Extrinsic hallucinations occur when the model makes statements that cannot be verified or contradicted based on the provided information. For example:
Prompt: Describe the economic impact of renewable energy sources. Response: According to a 2045 report, renewable energy sources have led to the creation of 5 million new jobs worldwide.
Why do LLMs Hallucinate?
Hallucinations in language models are thought to be unavoidable. They can occur factors due to a variety of factors, which can be broadly classified into issues related to data, training process, and inference.
Data-Related Causes
- Inaccuracies in Training Data: Training data is the foundation of LLMs. However, data is not always of the best quality and may be inaccurate or biased. Given the vast amount of data processed, ensuring its accuracy and relevance is challenging. This implies that some of the information learned by the model will lead it to generate misleading or incorrect responses.
- Out-of-Distribution Queries: LLMs are trained on datasets that cover certain topics, time periods, and types of information. When faced with questions or tasks that lie outside of these boundaries, a language model may generate incorrect answers.
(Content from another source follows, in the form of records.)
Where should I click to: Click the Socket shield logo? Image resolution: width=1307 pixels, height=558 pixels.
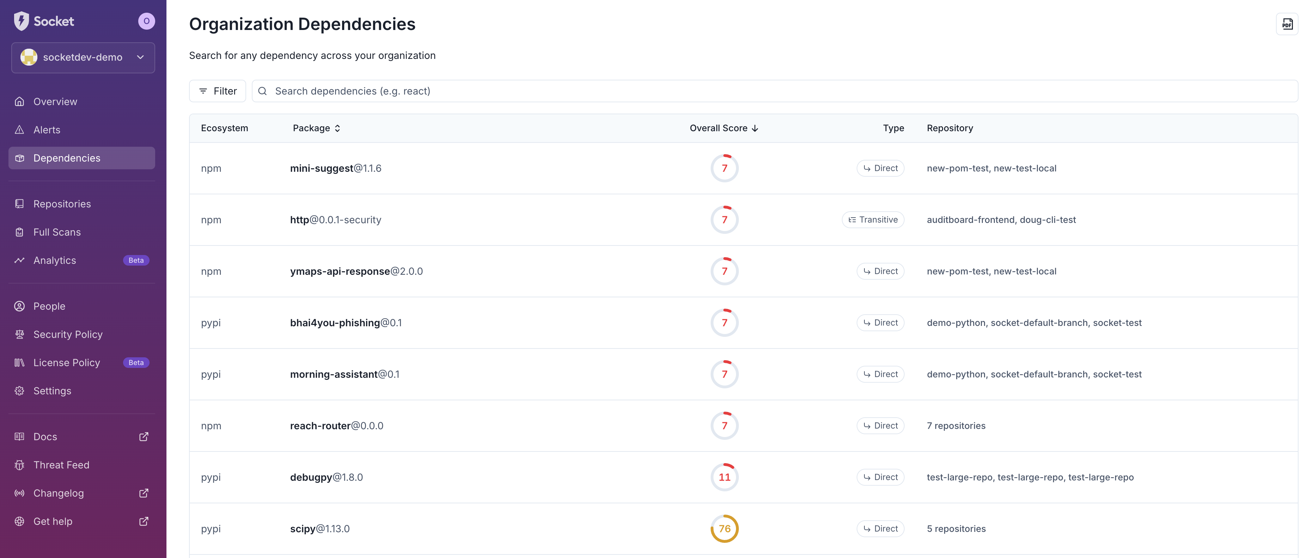coord(21,21)
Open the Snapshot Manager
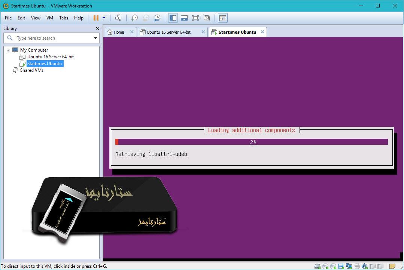Image resolution: width=404 pixels, height=270 pixels. [157, 18]
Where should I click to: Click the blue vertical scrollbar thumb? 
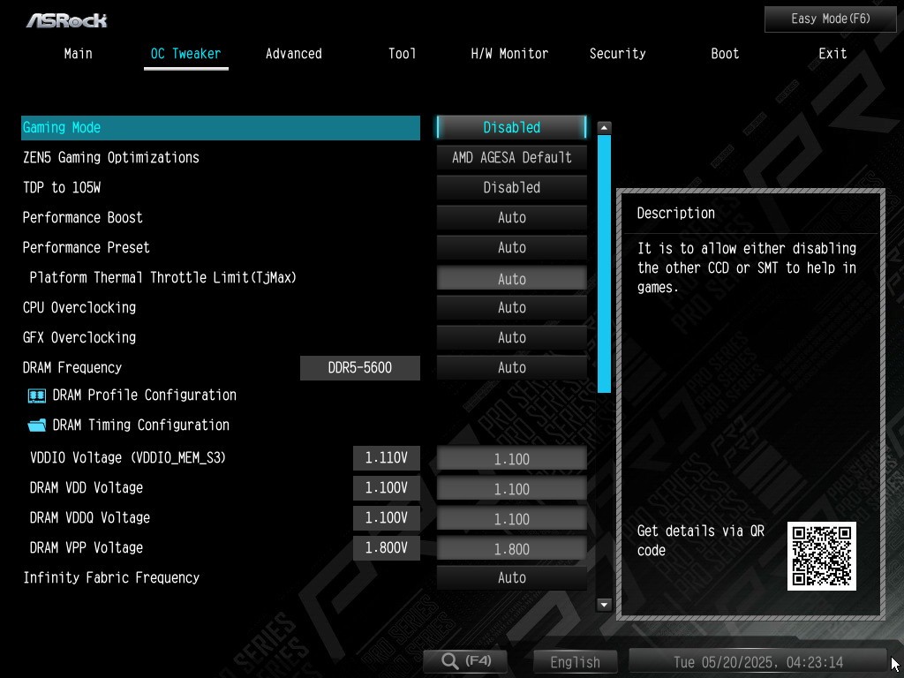click(604, 264)
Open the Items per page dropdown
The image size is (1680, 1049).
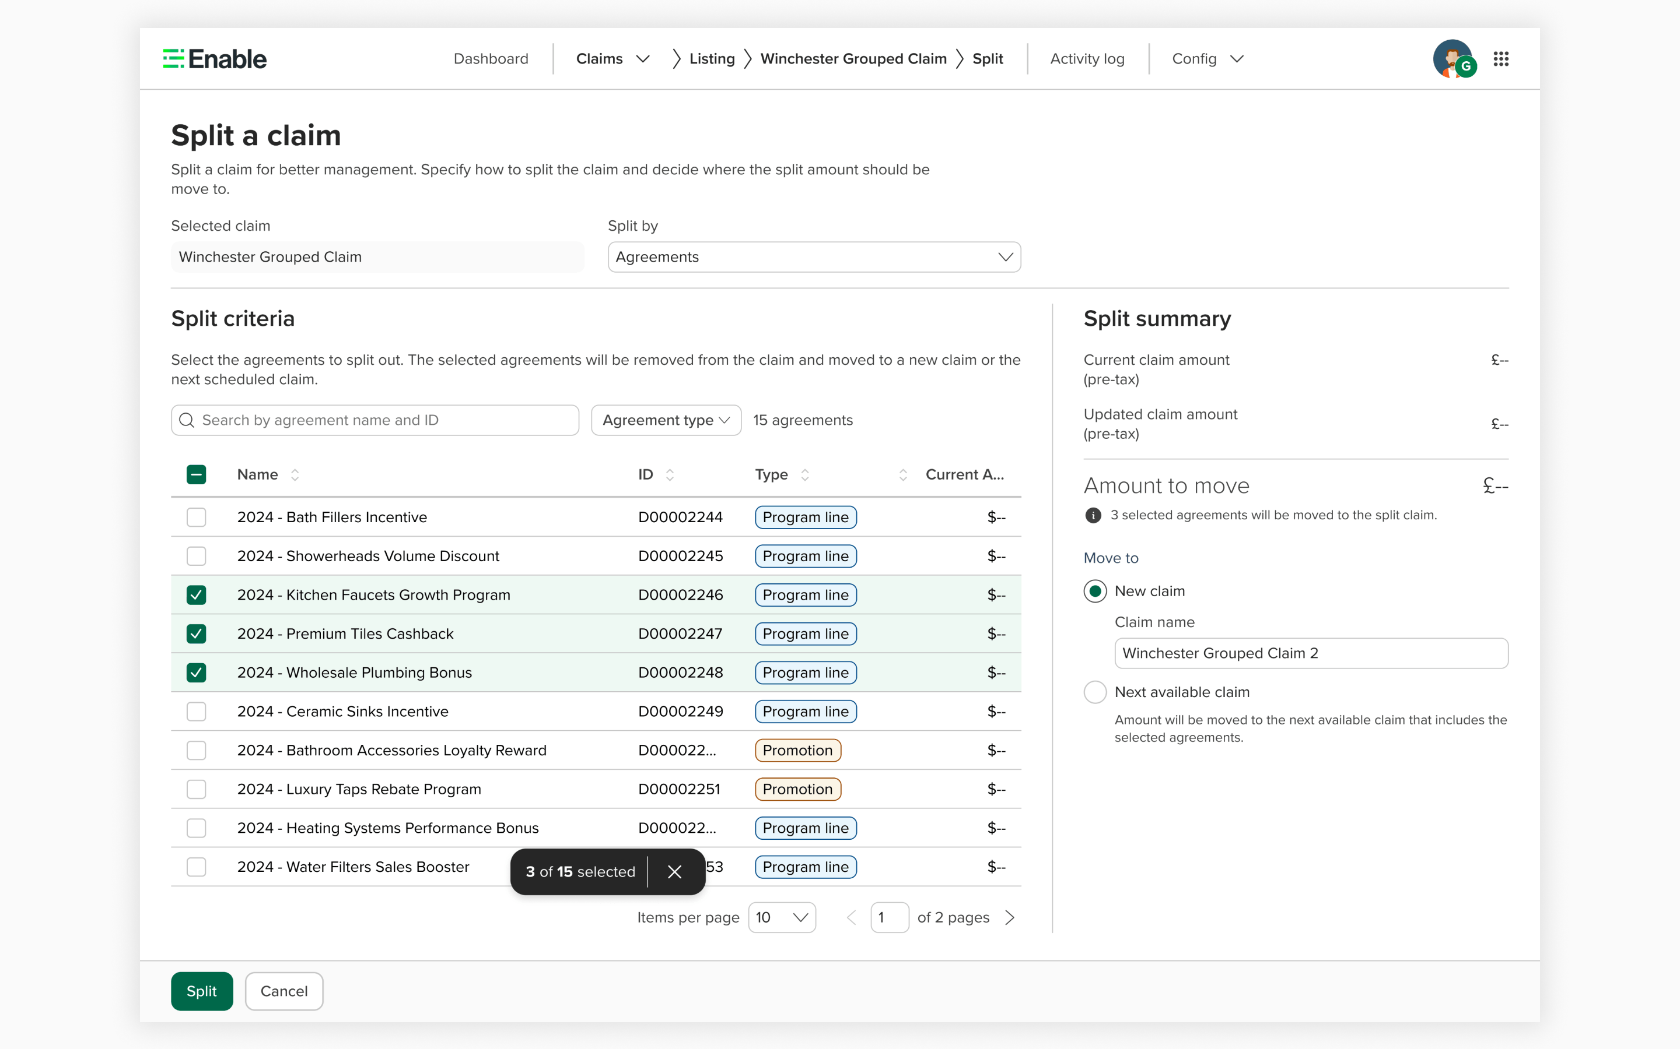(x=782, y=917)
For instance, asking about the latest news events will result in answers based on outdated or irrelevant information.
- Data Utilization Issues: How language models utilize their knowledge base can also contribute to hallucinations. Language models tend to rely on word co-occurrence patterns to generate responses. This reliance might lead to incorrect conclusions, such as identifying Sydney as the capital of Australia due to their more frequent association compared to the correct answer, Canberra.
Training-Related Causes
- Exposure Bias: This issue arises from a discrepancy between how the model is trained and the model’s actual use case. During training, the model learns to predict the next token relying on the previous correct sequence from the training data, a method known as “teacher forcing.” However, during inference, the model relies on its outputs. This can lead to an accumulation of errors or snowball effect.
- Architectural Limitations: Causal language models generate text by predicting the next token based solely on preceding tokens. This design limits the model’s ability to fully grasp contextual nuances, which is believed to contribute to the generation of hallucinated content.
- Belief Misalignment: LLMs typically undergo a two-stage training process. Initially, they are pretrained to acquire broad knowledge. Subsequently, they are fine-tuned to better align with specific user instructions or prompts, often using techniques like reinforcement learning. This fine-tuning might inadvertently lead the model to prioritize user preferences over accuracy.
Inference-Related Causes
- Randomness in Sampling: The decoding strategies of language models often incorporate some randomness to enhance creativity and output quality, for example by adjusting the temperature parameter to favor less likely choices. This approach can inadvertently increase the likelihood of generating nonsensical content.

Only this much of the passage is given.